I have just begun to listen to Monteverdi's complete madrigals. So I too have been looking for the Italian text with English translations. The Chandos/Naxos booklets include the parallel texts.

Here is Book VIII:

https://www.chandos.net/chanimages/Booklets/NX3755.pdf


----------



## JosefinaHW (Nov 21, 2015)

Monteverdi Book of Madrigals, Italian and English translations are included in the booklets included in the Naxos recordings of these works.

I will post the links as they exist now, but I will also include the Naxos CD number so that if the links no longer work you will know in which CD to find the texts and parallel English translation.
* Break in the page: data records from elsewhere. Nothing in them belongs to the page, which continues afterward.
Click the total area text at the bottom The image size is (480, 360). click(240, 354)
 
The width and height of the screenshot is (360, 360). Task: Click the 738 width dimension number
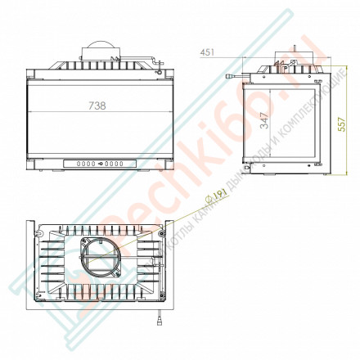point(98,106)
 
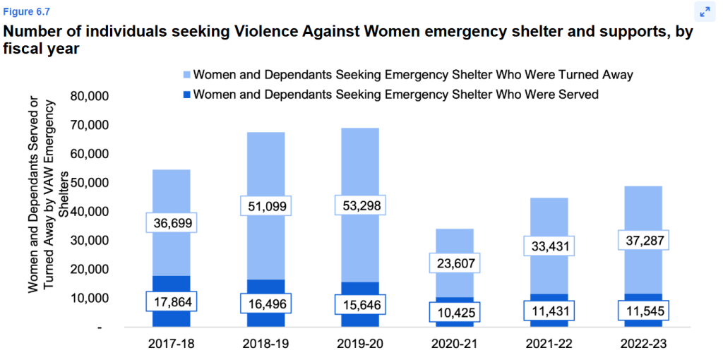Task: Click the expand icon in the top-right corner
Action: pyautogui.click(x=704, y=12)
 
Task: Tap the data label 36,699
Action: pyautogui.click(x=171, y=222)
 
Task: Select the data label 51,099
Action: pyautogui.click(x=265, y=207)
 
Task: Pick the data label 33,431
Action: pyautogui.click(x=549, y=246)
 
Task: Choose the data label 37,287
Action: pyautogui.click(x=643, y=240)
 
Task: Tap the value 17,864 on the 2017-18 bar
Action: pyautogui.click(x=171, y=301)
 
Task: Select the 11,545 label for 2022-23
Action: pyautogui.click(x=643, y=311)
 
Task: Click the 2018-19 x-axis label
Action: pyautogui.click(x=265, y=343)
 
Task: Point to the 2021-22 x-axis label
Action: pyautogui.click(x=549, y=343)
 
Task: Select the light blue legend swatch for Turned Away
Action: pyautogui.click(x=186, y=74)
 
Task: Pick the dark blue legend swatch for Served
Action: pyautogui.click(x=186, y=94)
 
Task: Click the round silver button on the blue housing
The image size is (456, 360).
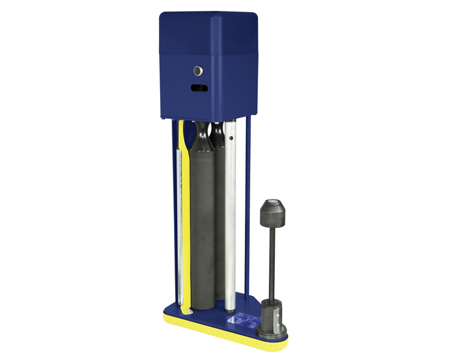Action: (198, 71)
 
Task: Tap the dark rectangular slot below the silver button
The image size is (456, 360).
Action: (199, 88)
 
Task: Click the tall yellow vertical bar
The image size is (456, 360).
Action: (185, 210)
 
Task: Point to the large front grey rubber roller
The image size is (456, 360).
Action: (203, 228)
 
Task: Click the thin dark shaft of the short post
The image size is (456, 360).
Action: (273, 264)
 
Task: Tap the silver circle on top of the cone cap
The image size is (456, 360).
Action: (274, 202)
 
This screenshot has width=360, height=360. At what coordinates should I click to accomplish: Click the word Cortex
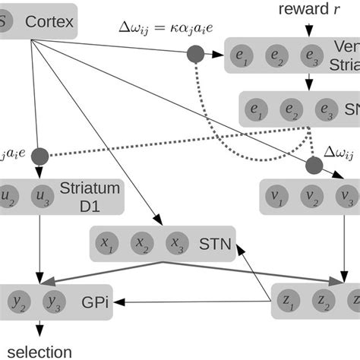point(50,22)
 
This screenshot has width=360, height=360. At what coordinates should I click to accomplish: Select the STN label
point(214,245)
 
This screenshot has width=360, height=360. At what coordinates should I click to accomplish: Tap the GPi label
point(93,302)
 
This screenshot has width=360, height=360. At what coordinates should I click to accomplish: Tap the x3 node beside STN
point(176,244)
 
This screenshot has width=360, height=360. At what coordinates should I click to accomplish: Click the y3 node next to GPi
point(52,302)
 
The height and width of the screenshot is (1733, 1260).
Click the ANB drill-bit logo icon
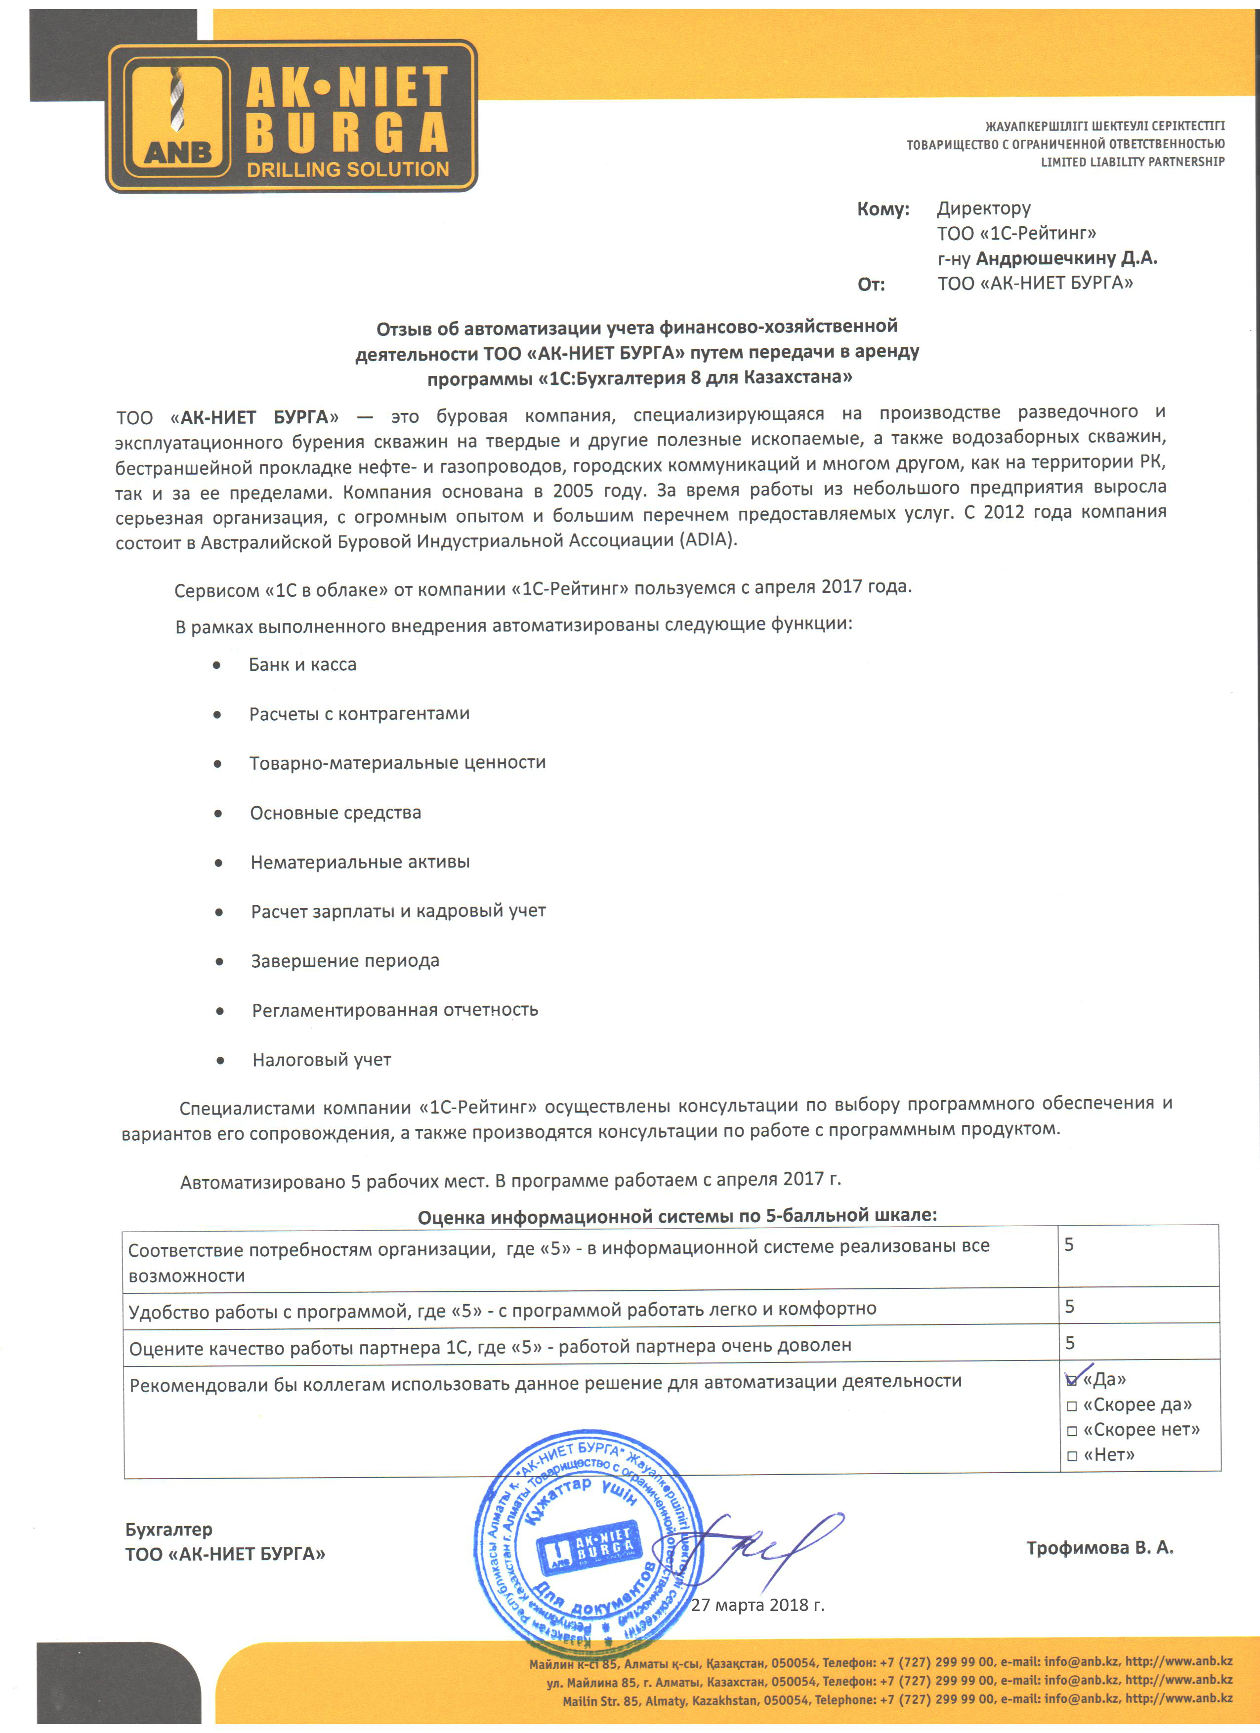178,116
Book I: Naxos: Early Music, 8.555307, "Claudio Monteverdi, Madrigals Book 1, Delitiae Musicae, Marco Longhini"
https://www.chandos.net/chanimages/Booklets/NA5307.pdf

Book 2: Naxos: Early Music, 8.555308, "Claudio Monteverdi, Madrigals Books 2, Delitiae Musicae, Marco Longhini"
https://www.chandos.net/chanimages/Booklets/NA5308.pdf

Book 3: Ibid, 8.555309 Ibid.
https://www.chandos.net/chanimages/Booklets/NA5309.pdf

Book 4: Ibid, 8.555310, Ibid
https://www.chandos.net/chanimages/Booklets/NA5310.pdf

Book 5: Ibid, 8.555311, Ibid
https://www.chandos.net/chanimages/Booklets/NA5311.pdf

Book 6: Ibid, 2 CDs 8.555312-13, Ibid
https://www.chandos.net/chanimages/Booklets/NA5312.pdf

Book 7: Ibid, 3 CDs 8.555314-16, Ibid
https://www.chandos.net/chanimages/Booklets/NA5314.pdf

Book 8: Ibid, 4 CDs 8.573755-58***, NB the pattern of CD ID has changed
https://www.chandos.net/chanimages/Booklets/NX3755.pdf

Book 9: _Scherzi Musicali_, 8.555318
https://www.chandos.net/chanimages/Booklets/NA5318.pdf


----------